Q10 Mr Viggers: The attachment regulations do not apply to fully joint units, as we understand it. Did you give consideration to changing the attachment regulations to give commanding officers such powers rather than to move forward to a joint decision?

Mr Miller: We did look at the attachment approach and decided that it did not really meet the underlying requirement to have all Service personnel subject to a constant and understood single system. Perhaps I could ask Mr Morrison to elaborate.

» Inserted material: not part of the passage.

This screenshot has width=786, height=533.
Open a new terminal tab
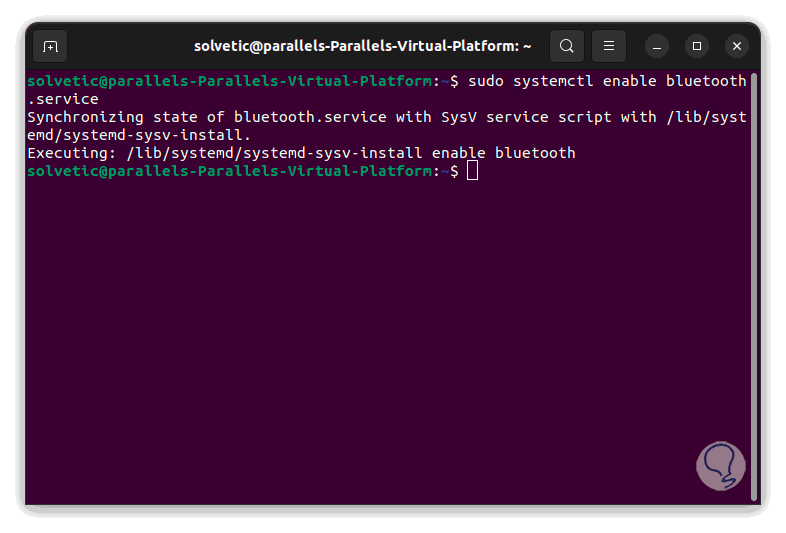pos(50,46)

Mr Morrison: Quite simply, using the attachment regulations does not get rid of the basic problem that members of each Service are subject to different procedures, powers, penalties and so on. If you start applying attachment, it simply means, let us say if a soldier becomes attached to the Navy, whereas as a soldier he would not be subject to the possibility of summary dismissal, as a sailor he does, so attachment does not resolve the differences in the law but instead imposes on people changes in their legal position when they move to join the other system or the other Service. In practice, as a result, attachment has never been used effectively, and indeed the Services are very reluctant that it should be used because each attachment involves a change in the legal position of the person attached, which is then changed again when that person moves back again to his or her own Service. It obviously is particularly difficult where you have a joint unit where it is not possible to say which Service ought to be the one which characterised that unit. If you have a joint Army, Navy and Air Force unit, which law is to apply? Should it be the Army; should it be the Navy; should it be the Air Force? If it does not matter which one applies, then why have all these minor differences between the laws and the penalties and powers and so on that do apply? The obvious logic is that if you can swap people round between Services, at least make them subject to the same laws all the time.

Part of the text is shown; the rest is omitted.